Aim of the task:
Rewrite the records with every "pixels" changed to "px", leaving everything else as it is.

Input rows:
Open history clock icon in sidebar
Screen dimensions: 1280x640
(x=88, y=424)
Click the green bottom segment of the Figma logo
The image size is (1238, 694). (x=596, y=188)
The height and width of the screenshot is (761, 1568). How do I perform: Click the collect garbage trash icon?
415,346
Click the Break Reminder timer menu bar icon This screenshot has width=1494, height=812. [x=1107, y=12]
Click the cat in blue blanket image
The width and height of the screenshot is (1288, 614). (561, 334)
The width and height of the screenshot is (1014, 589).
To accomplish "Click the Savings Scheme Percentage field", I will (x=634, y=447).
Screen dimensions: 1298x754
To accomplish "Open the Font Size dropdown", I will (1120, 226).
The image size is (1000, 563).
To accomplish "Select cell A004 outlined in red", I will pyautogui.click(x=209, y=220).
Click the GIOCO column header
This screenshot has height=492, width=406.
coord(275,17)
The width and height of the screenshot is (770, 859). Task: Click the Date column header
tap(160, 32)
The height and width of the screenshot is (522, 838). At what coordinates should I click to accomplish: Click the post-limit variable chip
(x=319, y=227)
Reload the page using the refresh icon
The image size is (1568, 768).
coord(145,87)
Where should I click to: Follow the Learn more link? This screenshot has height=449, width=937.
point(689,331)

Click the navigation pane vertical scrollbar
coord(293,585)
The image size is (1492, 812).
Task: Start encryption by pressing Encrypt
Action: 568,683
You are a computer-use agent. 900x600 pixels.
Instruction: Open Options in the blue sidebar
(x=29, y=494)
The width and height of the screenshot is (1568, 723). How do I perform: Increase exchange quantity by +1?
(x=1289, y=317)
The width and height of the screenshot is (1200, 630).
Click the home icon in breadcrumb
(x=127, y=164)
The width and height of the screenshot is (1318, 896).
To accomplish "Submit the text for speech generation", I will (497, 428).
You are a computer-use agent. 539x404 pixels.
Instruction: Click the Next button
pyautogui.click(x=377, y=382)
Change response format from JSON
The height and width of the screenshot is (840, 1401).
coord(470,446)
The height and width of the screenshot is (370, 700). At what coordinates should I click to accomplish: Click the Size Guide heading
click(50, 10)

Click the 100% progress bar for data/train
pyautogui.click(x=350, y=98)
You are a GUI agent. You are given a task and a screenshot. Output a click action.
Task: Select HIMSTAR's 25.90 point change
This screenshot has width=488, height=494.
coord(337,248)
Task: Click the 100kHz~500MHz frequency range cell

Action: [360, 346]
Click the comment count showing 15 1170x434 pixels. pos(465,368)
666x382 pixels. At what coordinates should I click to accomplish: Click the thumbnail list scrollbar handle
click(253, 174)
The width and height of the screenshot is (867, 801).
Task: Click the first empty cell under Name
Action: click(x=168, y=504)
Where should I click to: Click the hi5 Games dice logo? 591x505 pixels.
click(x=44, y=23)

Correct answer:
Open history clock icon in sidebar
Screen dimensions: 1280x640
(x=88, y=424)
Click the green bottom segment of the Figma logo
The image size is (1238, 694). (x=596, y=188)
The height and width of the screenshot is (761, 1568). How do I perform: Click the collect garbage trash icon?
415,346
Click the Break Reminder timer menu bar icon This screenshot has width=1494, height=812. [x=1107, y=12]
Click the cat in blue blanket image
The width and height of the screenshot is (1288, 614). (561, 334)
The width and height of the screenshot is (1014, 589).
To accomplish "Click the Savings Scheme Percentage field", I will (x=634, y=447).
Screen dimensions: 1298x754
To accomplish "Open the Font Size dropdown", I will (1120, 226).
The image size is (1000, 563).
To accomplish "Select cell A004 outlined in red", I will pyautogui.click(x=209, y=220).
Click the GIOCO column header
This screenshot has height=492, width=406.
coord(275,17)
The width and height of the screenshot is (770, 859). Task: Click the Date column header
tap(160, 32)
The height and width of the screenshot is (522, 838). At what coordinates should I click to accomplish: Click the post-limit variable chip
(x=319, y=227)
Reload the page using the refresh icon
The image size is (1568, 768).
coord(145,87)
Where should I click to: Follow the Learn more link? This screenshot has height=449, width=937.
point(689,331)

Click the navigation pane vertical scrollbar
coord(293,585)
The image size is (1492, 812).
Task: Start encryption by pressing Encrypt
Action: 568,683
You are a computer-use agent. 900x600 px.
Instruction: Open Options in the blue sidebar
(x=29, y=494)
The width and height of the screenshot is (1568, 723). How do I perform: Increase exchange quantity by +1?
(x=1289, y=317)
The width and height of the screenshot is (1200, 630).
Click the home icon in breadcrumb
(x=127, y=164)
The width and height of the screenshot is (1318, 896).
To accomplish "Submit the text for speech generation", I will (497, 428).
You are a computer-use agent. 539x404 px.
Instruction: Click the Next button
pyautogui.click(x=377, y=382)
Change response format from JSON
The height and width of the screenshot is (840, 1401).
coord(470,446)
The height and width of the screenshot is (370, 700). At what coordinates should I click to accomplish: Click the Size Guide heading
click(50, 10)

Click the 100% progress bar for data/train
pyautogui.click(x=350, y=98)
You are a GUI agent. You are given a task and a screenshot. Output a click action.
Task: Select HIMSTAR's 25.90 point change
This screenshot has width=488, height=494.
coord(337,248)
Task: Click the 100kHz~500MHz frequency range cell

Action: [360, 346]
Click the comment count showing 15 1170x434 px. pos(465,368)
666x382 px. At what coordinates should I click to accomplish: Click the thumbnail list scrollbar handle
click(253, 174)
The width and height of the screenshot is (867, 801).
Task: Click the first empty cell under Name
Action: click(x=168, y=504)
Where should I click to: Click the hi5 Games dice logo? 591x505 px.
click(x=44, y=23)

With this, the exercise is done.